━━━ Supplied text

## Comments classifier

This is the example of 8-class classification algorithm to classify text explanation of excess stocks in a mining company warehouse. Comments are written in Russian. 

Training set is a manually labeled sentences for each categories. Feature extraction from text was performed with Tf-idf vectorizer from NLTK package. 

Learning algoritm is a multiclass stochastic gradient descent with elastic-net loss function regularization.

In [1]:
import pandas as pd
import numpy as np
import warnings
warnings.simplefilter('ignore')

train = pd.read_excel('~/train.xlsx')
train.fillna('-', inplace=True)
train = train[(train['Комментарий']!='-')&(train['Класс']!='-')]

### Data preparation and feature extraction

In [2]:
from sklearn import preprocessing
lb = preprocessing.LabelBinarizer()
y = lb.fit_transform(train['Класс'])

text = train['Комментарий'].values

In [3]:
import re
import string
import nltk
from nltk.stem import SnowballStemmer
from nltk.tokenize import TweetTokenizer
exclude = set(string.punctuation)
exclude.remove('.')

def stripper(s):
    s = ''.join(ch for ch in s if ch not in exclude)
    s = re.sub("[\t\n№\d«»–]'", ' ', s)
    return ' '.join(s.split())

def strippers(s):
    s = ''.join(ch for ch in s if ch not in exclude)
    s = re.sub('[\t№\n\d«»–]', ' ', s)
    return ' '.join(s.split())

x = []
for line in text:
    x.append(stripper(line))

In [4]:
from sklearn.feature_extraction.text import TfidfVectorizer
    
vectorizer = TfidfVectorizer(decode_error='replace', encoding='utf-8')
X = vectorizer.fit_transform(x)
X = X.todense()
X.shape

(142, 489)

### Training

In [6]:
from sklearn.multiclass import OneVsRestClassifier
from sklearn.linear_model import SGDClassifier


classif = OneVsRestClassifier(SGDClassifier(penalty='elasticnet', verbose=False))

━━━━━━
━━━ Task inputs

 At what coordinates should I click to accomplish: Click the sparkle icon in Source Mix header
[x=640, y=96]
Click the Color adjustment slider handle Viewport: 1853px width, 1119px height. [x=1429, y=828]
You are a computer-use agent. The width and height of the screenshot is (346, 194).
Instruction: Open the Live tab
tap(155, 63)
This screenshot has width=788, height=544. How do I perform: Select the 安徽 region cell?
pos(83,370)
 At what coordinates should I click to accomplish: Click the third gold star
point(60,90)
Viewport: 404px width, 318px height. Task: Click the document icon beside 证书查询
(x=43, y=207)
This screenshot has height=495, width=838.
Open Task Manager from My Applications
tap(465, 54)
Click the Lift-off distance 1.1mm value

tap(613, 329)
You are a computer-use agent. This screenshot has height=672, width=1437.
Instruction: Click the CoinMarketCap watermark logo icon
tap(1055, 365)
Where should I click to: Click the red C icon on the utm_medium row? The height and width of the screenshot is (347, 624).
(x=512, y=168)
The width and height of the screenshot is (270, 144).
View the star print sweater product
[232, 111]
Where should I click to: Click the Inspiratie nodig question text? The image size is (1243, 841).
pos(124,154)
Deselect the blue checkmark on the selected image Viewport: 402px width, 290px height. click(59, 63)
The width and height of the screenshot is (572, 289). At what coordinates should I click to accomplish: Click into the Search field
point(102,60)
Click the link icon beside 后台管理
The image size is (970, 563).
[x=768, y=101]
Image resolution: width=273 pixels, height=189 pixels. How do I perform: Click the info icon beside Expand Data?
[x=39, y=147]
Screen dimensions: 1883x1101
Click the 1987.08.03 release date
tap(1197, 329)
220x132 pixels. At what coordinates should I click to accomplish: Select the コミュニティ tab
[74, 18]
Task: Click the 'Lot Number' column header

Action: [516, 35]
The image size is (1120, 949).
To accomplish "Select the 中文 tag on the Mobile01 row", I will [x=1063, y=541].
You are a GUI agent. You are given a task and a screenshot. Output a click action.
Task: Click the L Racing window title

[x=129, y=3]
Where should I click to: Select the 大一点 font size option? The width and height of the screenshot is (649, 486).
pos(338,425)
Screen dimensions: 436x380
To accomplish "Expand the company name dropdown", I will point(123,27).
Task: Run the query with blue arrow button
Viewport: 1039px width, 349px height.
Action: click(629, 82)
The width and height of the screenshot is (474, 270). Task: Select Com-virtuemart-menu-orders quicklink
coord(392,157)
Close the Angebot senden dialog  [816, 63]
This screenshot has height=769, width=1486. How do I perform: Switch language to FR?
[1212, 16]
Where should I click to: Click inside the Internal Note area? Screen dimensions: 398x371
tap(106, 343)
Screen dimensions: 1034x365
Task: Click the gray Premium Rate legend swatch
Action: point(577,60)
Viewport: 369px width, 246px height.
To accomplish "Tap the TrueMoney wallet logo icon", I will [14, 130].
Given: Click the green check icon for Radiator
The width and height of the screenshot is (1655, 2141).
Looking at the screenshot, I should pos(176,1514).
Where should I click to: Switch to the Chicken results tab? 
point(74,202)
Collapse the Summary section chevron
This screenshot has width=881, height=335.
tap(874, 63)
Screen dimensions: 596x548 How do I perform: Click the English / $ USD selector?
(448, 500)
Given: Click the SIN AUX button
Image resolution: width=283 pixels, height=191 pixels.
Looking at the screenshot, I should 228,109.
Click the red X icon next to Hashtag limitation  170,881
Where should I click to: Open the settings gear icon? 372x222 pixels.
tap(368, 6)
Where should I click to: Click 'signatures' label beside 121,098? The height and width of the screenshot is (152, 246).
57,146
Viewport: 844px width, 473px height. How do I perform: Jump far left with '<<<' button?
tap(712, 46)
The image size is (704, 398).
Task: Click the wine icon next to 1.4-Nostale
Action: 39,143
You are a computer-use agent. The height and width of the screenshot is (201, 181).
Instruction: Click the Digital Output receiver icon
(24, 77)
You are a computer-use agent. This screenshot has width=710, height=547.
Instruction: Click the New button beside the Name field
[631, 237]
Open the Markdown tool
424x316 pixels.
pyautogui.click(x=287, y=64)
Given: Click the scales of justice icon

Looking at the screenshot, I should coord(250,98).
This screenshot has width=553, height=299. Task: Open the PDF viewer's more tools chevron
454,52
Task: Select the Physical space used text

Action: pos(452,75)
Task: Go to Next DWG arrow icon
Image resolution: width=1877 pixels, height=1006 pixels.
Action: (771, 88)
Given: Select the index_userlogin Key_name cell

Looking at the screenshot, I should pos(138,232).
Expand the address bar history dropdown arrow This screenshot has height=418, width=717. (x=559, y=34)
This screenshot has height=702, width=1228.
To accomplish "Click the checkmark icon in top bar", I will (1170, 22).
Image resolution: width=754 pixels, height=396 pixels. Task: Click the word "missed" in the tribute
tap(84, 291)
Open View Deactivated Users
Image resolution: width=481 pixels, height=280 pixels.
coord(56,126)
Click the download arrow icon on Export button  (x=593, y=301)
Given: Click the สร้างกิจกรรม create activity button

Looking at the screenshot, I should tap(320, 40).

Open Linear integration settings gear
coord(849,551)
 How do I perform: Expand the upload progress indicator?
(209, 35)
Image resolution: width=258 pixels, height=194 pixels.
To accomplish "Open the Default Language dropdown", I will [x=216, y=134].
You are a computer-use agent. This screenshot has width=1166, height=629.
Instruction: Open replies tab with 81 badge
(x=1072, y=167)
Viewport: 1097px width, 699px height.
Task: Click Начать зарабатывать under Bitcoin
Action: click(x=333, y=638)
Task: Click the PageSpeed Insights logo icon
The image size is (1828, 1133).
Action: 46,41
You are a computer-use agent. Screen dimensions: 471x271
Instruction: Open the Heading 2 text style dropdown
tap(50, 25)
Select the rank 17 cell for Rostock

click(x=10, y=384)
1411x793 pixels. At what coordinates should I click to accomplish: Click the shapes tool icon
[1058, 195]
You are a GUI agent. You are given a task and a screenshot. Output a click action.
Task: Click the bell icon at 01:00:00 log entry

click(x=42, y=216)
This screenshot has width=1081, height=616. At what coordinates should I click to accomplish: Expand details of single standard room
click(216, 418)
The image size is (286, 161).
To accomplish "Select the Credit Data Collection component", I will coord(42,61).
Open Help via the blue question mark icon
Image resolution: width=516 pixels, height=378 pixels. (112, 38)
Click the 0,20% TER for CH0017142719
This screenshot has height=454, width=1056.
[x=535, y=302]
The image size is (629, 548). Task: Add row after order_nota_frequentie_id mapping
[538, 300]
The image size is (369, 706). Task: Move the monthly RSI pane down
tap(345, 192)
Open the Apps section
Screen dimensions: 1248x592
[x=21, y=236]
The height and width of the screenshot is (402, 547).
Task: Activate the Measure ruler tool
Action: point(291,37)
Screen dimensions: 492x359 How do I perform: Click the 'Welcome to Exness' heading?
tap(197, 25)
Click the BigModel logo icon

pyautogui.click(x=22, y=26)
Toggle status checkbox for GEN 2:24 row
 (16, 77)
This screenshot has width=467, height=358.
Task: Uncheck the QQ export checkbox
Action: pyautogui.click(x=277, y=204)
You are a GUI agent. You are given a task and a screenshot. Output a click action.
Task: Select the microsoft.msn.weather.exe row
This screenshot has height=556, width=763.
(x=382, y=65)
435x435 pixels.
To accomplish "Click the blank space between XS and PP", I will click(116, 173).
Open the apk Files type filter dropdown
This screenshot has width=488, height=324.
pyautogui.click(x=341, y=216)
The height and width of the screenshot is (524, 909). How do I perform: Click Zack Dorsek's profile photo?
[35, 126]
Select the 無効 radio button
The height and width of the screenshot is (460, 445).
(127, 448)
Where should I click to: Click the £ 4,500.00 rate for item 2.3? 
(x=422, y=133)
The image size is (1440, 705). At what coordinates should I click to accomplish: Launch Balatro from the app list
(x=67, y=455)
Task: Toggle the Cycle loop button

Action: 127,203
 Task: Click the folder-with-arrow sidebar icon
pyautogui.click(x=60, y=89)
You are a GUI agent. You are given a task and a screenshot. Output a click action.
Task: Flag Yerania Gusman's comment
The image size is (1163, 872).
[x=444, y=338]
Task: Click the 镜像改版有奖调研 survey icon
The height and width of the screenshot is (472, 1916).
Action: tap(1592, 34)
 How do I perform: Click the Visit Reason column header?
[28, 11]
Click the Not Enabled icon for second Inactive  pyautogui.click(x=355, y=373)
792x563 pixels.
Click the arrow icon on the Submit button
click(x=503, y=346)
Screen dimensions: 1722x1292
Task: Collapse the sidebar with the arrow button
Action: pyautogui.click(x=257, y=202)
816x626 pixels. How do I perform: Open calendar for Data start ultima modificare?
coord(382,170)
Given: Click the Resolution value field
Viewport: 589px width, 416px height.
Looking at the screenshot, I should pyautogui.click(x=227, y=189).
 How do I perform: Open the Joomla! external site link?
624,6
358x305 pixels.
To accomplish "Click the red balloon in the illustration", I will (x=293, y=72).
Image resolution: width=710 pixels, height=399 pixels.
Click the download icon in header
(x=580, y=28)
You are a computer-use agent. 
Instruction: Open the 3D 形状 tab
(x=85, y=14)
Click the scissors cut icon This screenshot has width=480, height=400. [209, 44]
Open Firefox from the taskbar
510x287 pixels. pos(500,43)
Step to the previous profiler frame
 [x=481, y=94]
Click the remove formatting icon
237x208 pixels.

━━━━━━

Written exercise 1 :: Edit the records from the line with "You are a computer-use agent. The width" up to and including the line with "tap(1055, 365)", replacing "Task Manager" with "Activity Monitor" and leaving everything else unchanged.
Written exercise 2 :: Continue the comments classifier notebook from the point where it stops.

Final result 1 ::
You are a computer-use agent. The width and height of the screenshot is (346, 194).
Instruction: Open the Live tab
tap(155, 63)
This screenshot has width=788, height=544. How do I perform: Select the 安徽 region cell?
pos(83,370)
 At what coordinates should I click to accomplish: Click the third gold star
point(60,90)
Viewport: 404px width, 318px height. Task: Click the document icon beside 证书查询
(x=43, y=207)
This screenshot has height=495, width=838.
Open Activity Monitor from My Applications
tap(465, 54)
Click the Lift-off distance 1.1mm value

tap(613, 329)
You are a computer-use agent. This screenshot has height=672, width=1437.
Instruction: Click the CoinMarketCap watermark logo icon
tap(1055, 365)

Final result 2 ::
classif.fit(X, y)
print('Accuracy:', classif.score(X, y))

Accuracy: 0.929577464789


### Prediction

In [None]:
test = pd.read_excel('~/test.xlsx')
# test.fillna('-', inplace=True)
test = test[(test['Комментарий']!='-')]

In [None]:
test_text = test['Комментарий'].values

x_test = []
for line in test_text:
    x_test.append(stripper(line))
    
X_test = vectorizer.transform(x_test)
X_test = X_test.todense()
X_test.shape

In [None]:
pred = lb.inverse_transform(classif.predict(X_test))
pred = pd.DataFrame(pred)
result = pd.concat([test, pred], axis=1)
result.to_excel('~/prediction.xlsx')

### Feature importances for each class

Linear model allows to understand what features are important for each class. This loop returns 5 most important words for each class ordered by weights in model.

In [None]:
import operator
classes = lb.classes_
for i in range(len(classif.coef_)):
    print(classes[i])
    vocab = vectorizer.vocabulary_.keys()
    coef = abs(classif.coef_[i])
    d = dict([(t, coef[vectorizer.vocabulary_[t]]) for t in vocab])
    sorted_x = sorted(d.items(), key=operator.itemgetter(1),reverse=True)
    print(dict(sorted_x[0:5]).keys())